Skagway School. (Greta Mart)

Skagway School. (Greta Mart)


A group of Skagway students is heading south for spring break. They’re leaving the harsh north winds for the warmth of the Marshall Islands. But their focus is serious, to study how climate change is impacting the island nation. The trip will even include a visit with the president.

The Marshall Islands are located in the central Pacific Ocean, between Hawaii and the Philippines. Over 5,000 miles southwest of Skagway. The low-lying island nation is particularly vulnerable to the effects of climate change. That’s why a group of Skagway high schoolers is headed there.

“This is their issue. While I will feel it, they will have to take it on,” says Kent Fielding, a high school teacher at the Skagway School. He’s leading nine students on an upcoming trip to the pacific islands.

“When you start talking to students, they’re all aware of climate change,” says Fielding. “This was an issue that seemed to touch a nerve, something they all wanted to investigate.”

Zach Breen is one of the students.

“It’s a place that none of us have really been to,” says Breen. “That sort of area in the world. That’s something that’s new for all of us.”

But, why the Marshall Islands, when communities much closer to home in Alaska are also directly impacted by climate change?

“When you look at places that are affected first by climate change you’re talking about Pacific island atolls and you’re also talking about Arctic places,” says Fielding. “You look at Alaska right now, this last year we have two, maybe three villages that have asked to be relocated due to increasing winter storms, decreasing winter ice and melting permafrost.”

Climate change is impacting Alaska as well. But Fielding says exploring the situation in the Marshall Islands will give students a perspective outside of the state.

“I think if you can form the connection between these places you make climate change more real,” says Fielding. “It’s not just an Alaskan problem, it’s a world-wide problem.”

Breen has started to put those pieces together.

“They’re just kind of experiencing the other hand of it,” says Breen. “Whereas we’re losing our glaciers, they’re losing their land.”

Students will meet with a number people, including the country’s president, Marshallese poets and climate change activists. They’ll also visit high schools and a college. They’ll make a documentary based on the trip.
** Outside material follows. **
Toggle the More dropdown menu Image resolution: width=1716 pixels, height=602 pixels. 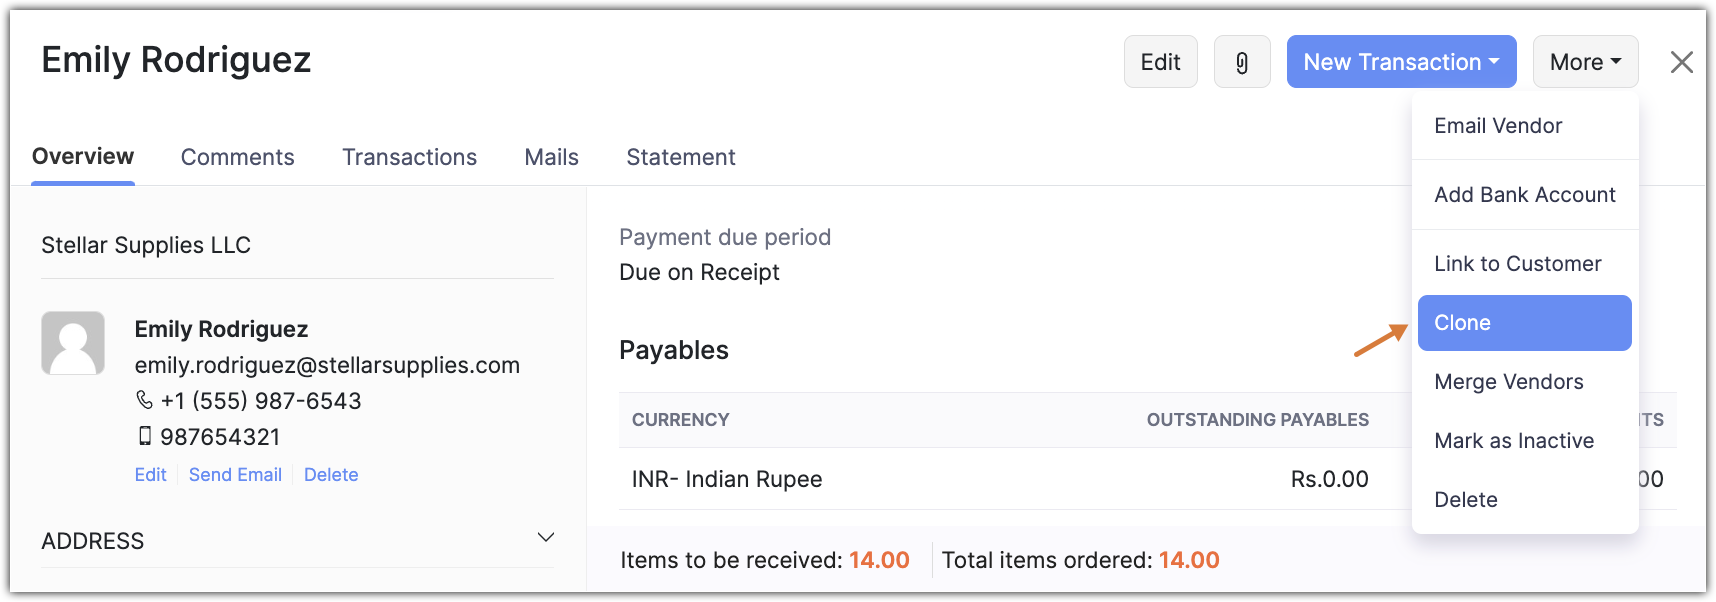(1585, 62)
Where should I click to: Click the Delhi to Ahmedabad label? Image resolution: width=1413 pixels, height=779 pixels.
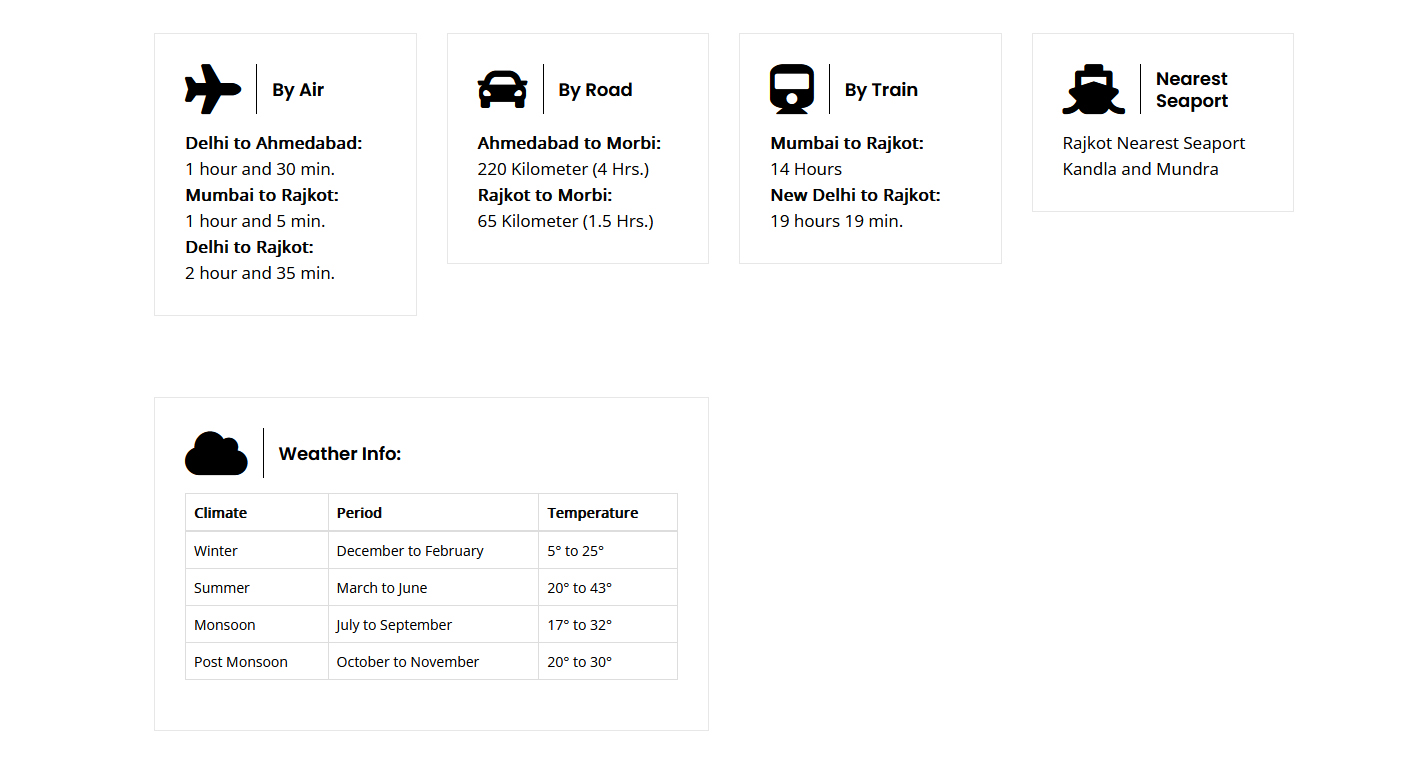(x=273, y=143)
Leading up to the adventure, students are doing prep work. Presenting on different topics related to the country.

Denver Evans researched coral bleaching. The Marshall Islands are coral atolls.

“And if there’s a small or even a big change that happens really fast as far as temperature or alkalinity or acidity or anything of that nature, the corals actually get really stressed out,” says Evans.
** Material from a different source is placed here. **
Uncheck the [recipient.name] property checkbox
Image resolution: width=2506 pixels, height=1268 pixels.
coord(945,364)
When that happens, she says the corals turn white.

“And that can actually disrupt a lot of the ecosystem around the coral itself,” says Evans. “If they are continually stressed the corals actually start to die. And that whole ecosystem collapses with them. So it can really affect their livelihood.”

Evans and Breen both say they’re excited to be immersed in a different culture. And to learn firsthand how other communities are experiencing climate change.

“Getting a different perspective from somewhere else that still relies on marine life much like a lot of Alaskan communities do, seeing that impact of how they’re – not only their ecosystems and their food systems, but also their actual homes are being affected is going to be very interesting,” says Evans.

Fielding says he doesn’t expect the group of students to be able to solve any climate change problems on this trip.

“But little-by-little, by making connections, perhaps at some point we can have a political will to actually make a change in this country,” says Fielding. “Because right now there isn’t a political will to make a change – the political will is going opposite of climate change.”

The group will host a climate change conference in Skagway next October.